Uccellacci

Per il neopresidente della Camera Gianfranco Fini uccidere un ragazzo e’ meno grave che bruciare una bandiera. Nei fatti di Torino ci vede una pericolosa deriva ideologica, nella banda di naziskin che hanno massacrato di botte Nicola, invece, soltanto “dei pazzi criminali”.

Il neosindaco della capitale, da parte sua, si fa paladino della morale bigotta, dichiarando che il Gay Pride – in programma per il 7 giugno – non gli piace mica tanto, no, perche’ si tratta di «esibizionismo sessuale», e annuncia che cerchera’ «una formula che non offenda nessuno». Le offese agli omosessuali non sono comprese nel calcolo.

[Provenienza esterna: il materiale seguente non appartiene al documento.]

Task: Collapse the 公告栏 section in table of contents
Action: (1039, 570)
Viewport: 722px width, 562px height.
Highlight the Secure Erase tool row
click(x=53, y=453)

“La gente gia’ non si ricorda piu’ questo Leone. Chi ha sparato ha fallito il suo scopo, che era quello di farci sentire deboli. La citta’ e’ tranquilla, e quella e’ tornata la zona piu’ tranquilla della citta’ tranquilla. Amen.”
“Quello avra’ fallito il suo scopo, ma il ragazzo l’ha centrato. E il ragazzo non e’ tranquillo, e’ morto.”

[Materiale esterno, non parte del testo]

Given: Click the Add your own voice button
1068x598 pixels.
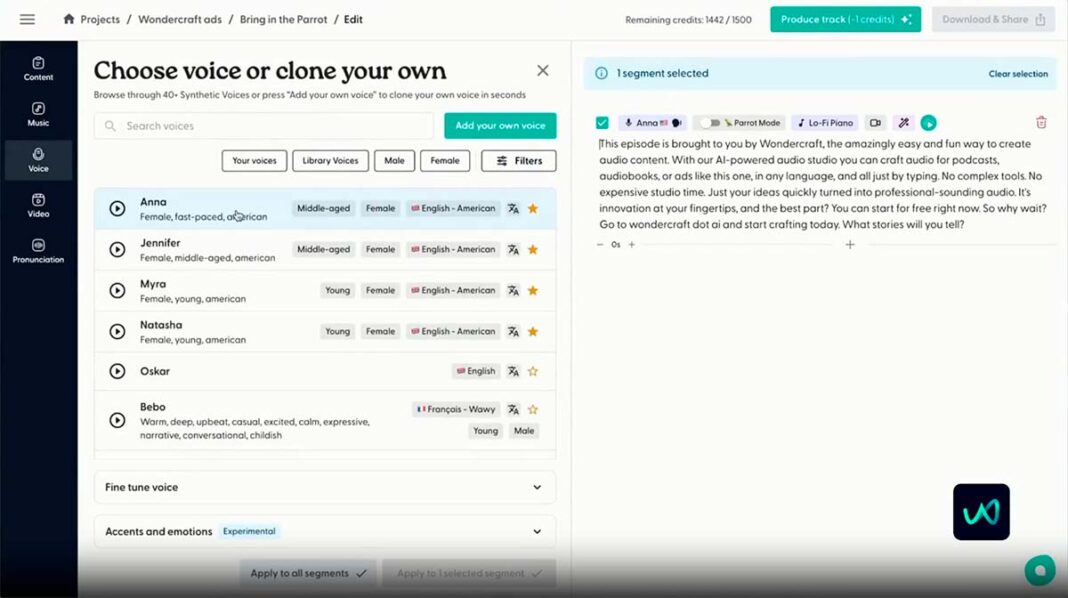Looking at the screenshot, I should click(x=500, y=126).
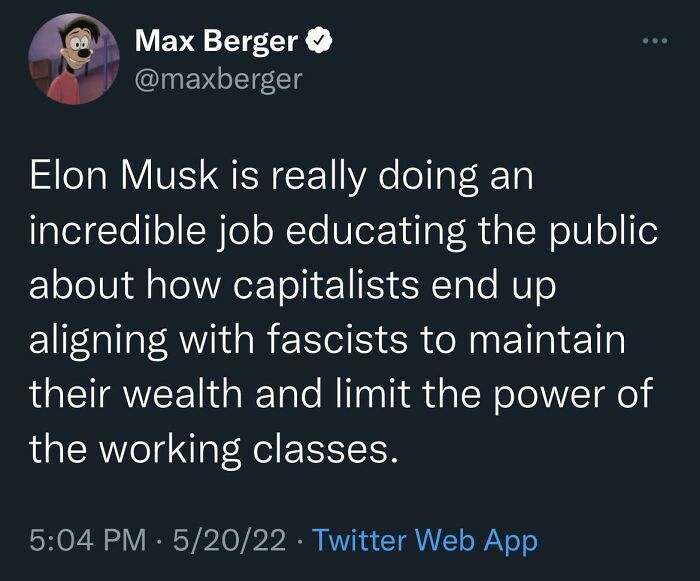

“E’ uno solo. Ma se perdiamo il controllo, la gente si sparera’ da finestra a finestra.”
“Lei sa che sotto i nostri occhi si vendono e comprano armi come il pane. Diciamo alla gente di avere paura. Poi di non averla. Saltano in aria e diciamo: saprete. Poi, ci dispiace, non potete sapere. Hanno sempre piu’ paura. Che cazzo di pace e’ questa? Le retate? Le auto corazzate? Queste merdate di processi? I Corpi Speciali per chi occupa le case? Il signor Cornacchia e l’insufficienza di prove? Le trecento telefonate per lasciare stare Sandri?”
Il commissario sospira con particolare impegno. “Lei proprio non ci aiuta. Eppure ho qua davanti il suo prestigioso giornale. Otto pagine di vacanze, vignette, test, galateo. La cucina, la tetta al vento della moglie del presentatore, guardi qua, presa col teleobbiettivo, roba da alto spionaggio. Poi un po’ di canzonette, programmi televisivi e gente importante: successo, successo, successo. Ecco, non succede piu’ niente, e’ tutto successo. Le piace la battuta? Cosa crede, sappiamo scherzare anche noi. Guardi qui che inchiesta scottante: la hit-parade del look degli onorevoli: quale politico porta meglio gli occhiali? Questo ci aiuta. La gente pensa che tutto va avanti bene. Questo fa si’ che spari solo chi di dovere. Questa e’ pace.”
“Si, questa e’ pace,” dice Camaleonte, “ma guai sprecare una riga su una guerra, se abbiamo un’azienda che ci lavora. Cosa crede che interessi di piu’ al mio giornale, una mia inchiesta o prendere una tetta a un chilometro, o la verita’ su un menisco?”
“I giornali hanno dei padroni. Lo stato ha dei governanti. La polizia ha dei capi. Se non vi piacciono, cambiateli. Noi siamo qui apposta per impedirvelo. Amen.”
“Questa e’ una verita’, la sua verita’. Ma con quello che vede qui dentro, e quel ragazzo morto in mezzo al prato, non crede ci sia un’altra meta’ della verita’?”
“Lei cerca una verita’ intera che non esiste!” grida il commissario spazientito. “Qui bisogna scegliere: lei vuole stare o no con il paese che va avanti?”
“‘Avanti’ dove, porcodio”, dice Camaleonte. Poi tace, atterrito. E’ tornato di colpo dieci anni indietro! Alla sterile contrapposizione, all’invettiva non costruttiva, alla molotov verbale.
Il commissario lo guarda minaccioso. Riflesso raddoppiato dal vetro della scrivania, sembra il re di spade. Quale sara’ la sentenza? Squilla il telefono. Il commissario risponde e si illumina di sorrisi. Dice sette volte “carissimo”. Ciondola il capino.
“Benissimo! Grazie della notizia! Buon lavoro anche a te!”
Guarda Carlo con improvvisa bonomia. “Era il suo direttore,” annuncia. “Ciccio Cornacchia e’ sindaco! E’ meglio che lei torni subito al giornale. Fanno due pagine speciali per l’elezione. Questa mi sembra una notizia importante, no? Mica vignette…”
Carlo si alza in silenzio.
“Su,” dice il commissario accompagnandolo fuori, “domani nessuno parlera’ piu’ di Leone. Si fidi. Lei e’ giovane, ma io ne ho viste di tutti i colori, per solutori abili e piu’ che abili. Domani tutti a parlare di Cornacchia, magari per dire che e’ mafioso, ma non parleranno d’altro. Cornacchia e’ il suo futuro. Mi saluti il direttore.”